* WHAT YOU SHOULD DO *
In the records below, the line containing "Viewport: 1450px width, 840px height." is the first to keep. Retype it and all later lines exactly, through the end.

Data entries
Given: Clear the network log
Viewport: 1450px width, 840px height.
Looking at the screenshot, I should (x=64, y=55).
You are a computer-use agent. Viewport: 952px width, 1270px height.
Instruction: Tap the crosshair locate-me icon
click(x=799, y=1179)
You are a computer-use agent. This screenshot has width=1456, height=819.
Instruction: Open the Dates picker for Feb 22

* WRITTEN RESPONSE *
Viewport: 1450px width, 840px height.
Looking at the screenshot, I should (x=64, y=55).
You are a computer-use agent. Viewport: 952px width, 1270px height.
Instruction: Tap the crosshair locate-me icon
click(x=799, y=1179)
You are a computer-use agent. This screenshot has width=1456, height=819.
Instruction: Open the Dates picker for Feb 22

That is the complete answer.